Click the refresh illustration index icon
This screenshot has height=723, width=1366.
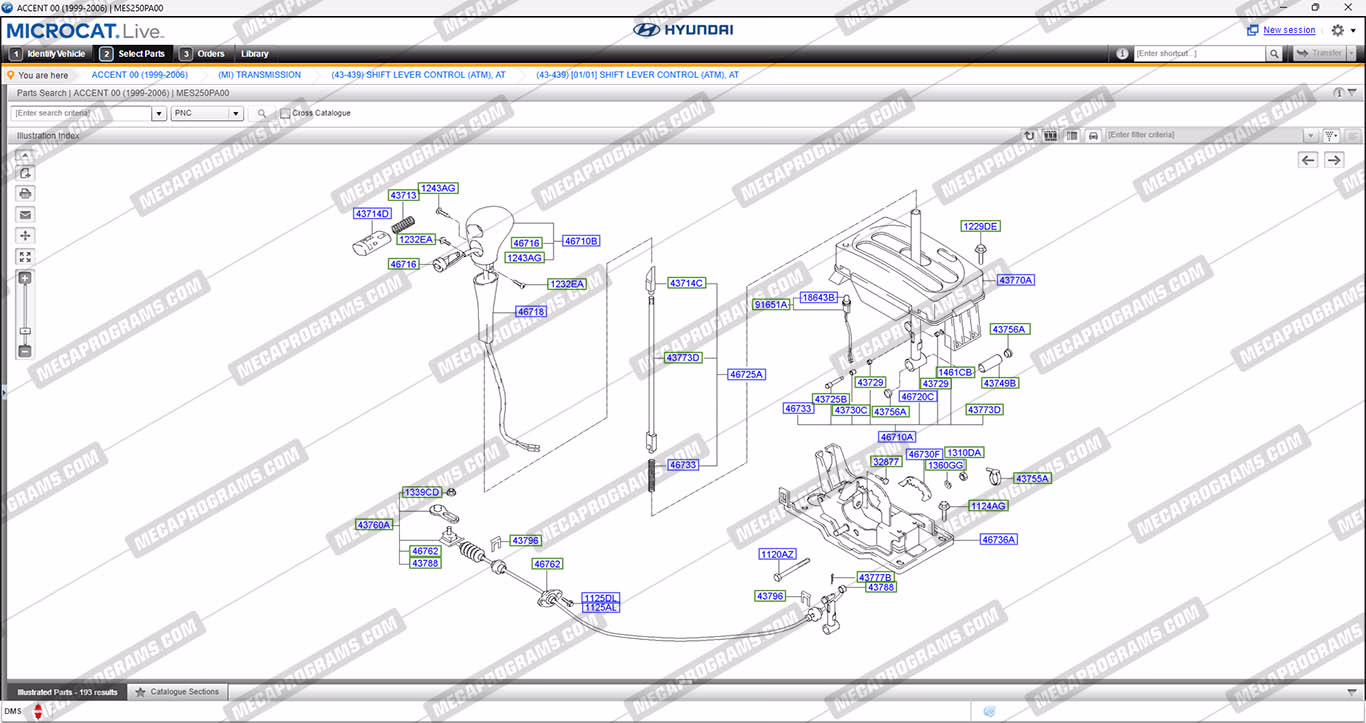pos(1029,135)
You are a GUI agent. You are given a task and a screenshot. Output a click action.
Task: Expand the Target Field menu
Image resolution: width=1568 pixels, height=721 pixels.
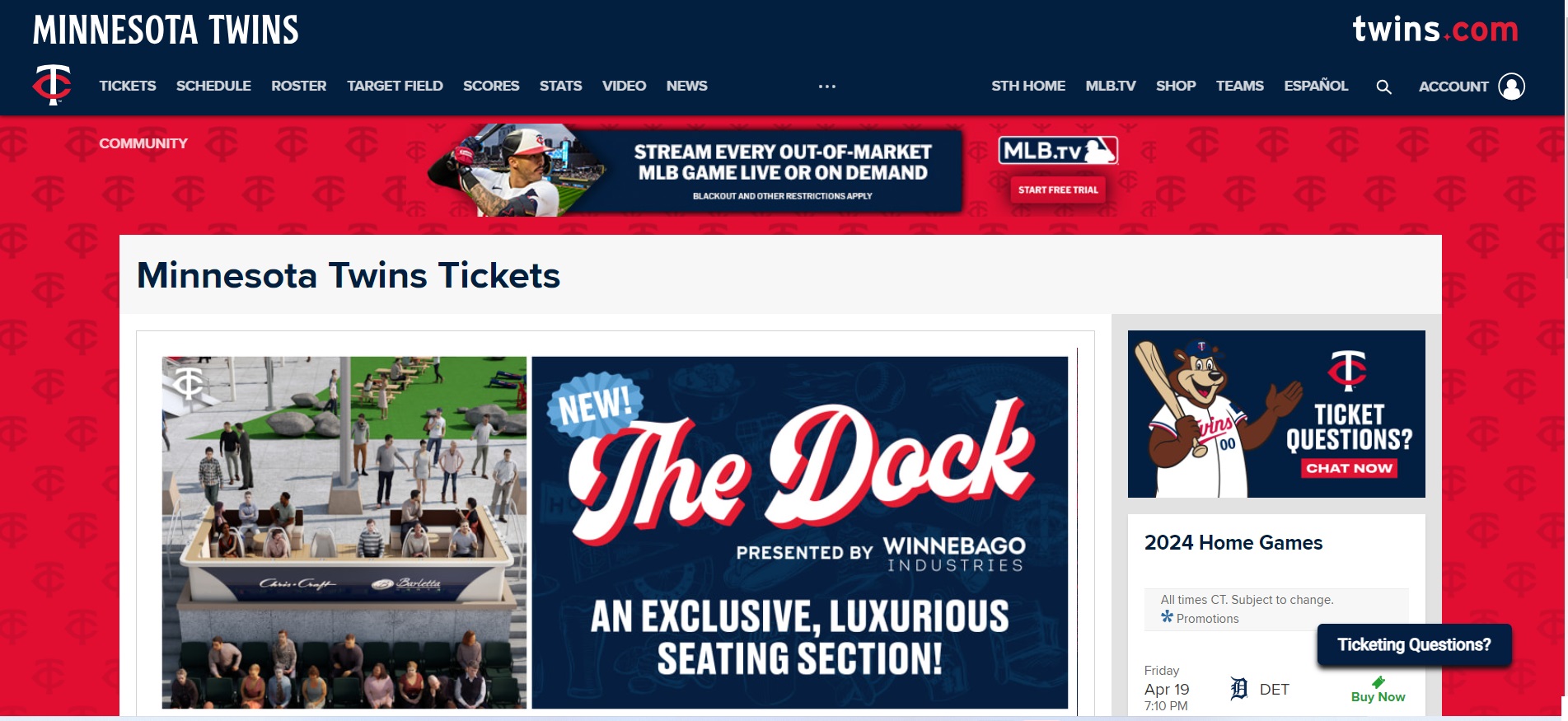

★ ★ ★ ★

■ **REQUIRED ACTION**: Exactly the lines from the one that contains "You are a GUI" through the last line of the records should be set down, and the pictures should be dropped.

■ **THE ANSWER**:
You are a GUI agent. You are given a task and a screenshot. Output a click action.
Task: Expand the Target Field menu
Image resolution: width=1568 pixels, height=721 pixels.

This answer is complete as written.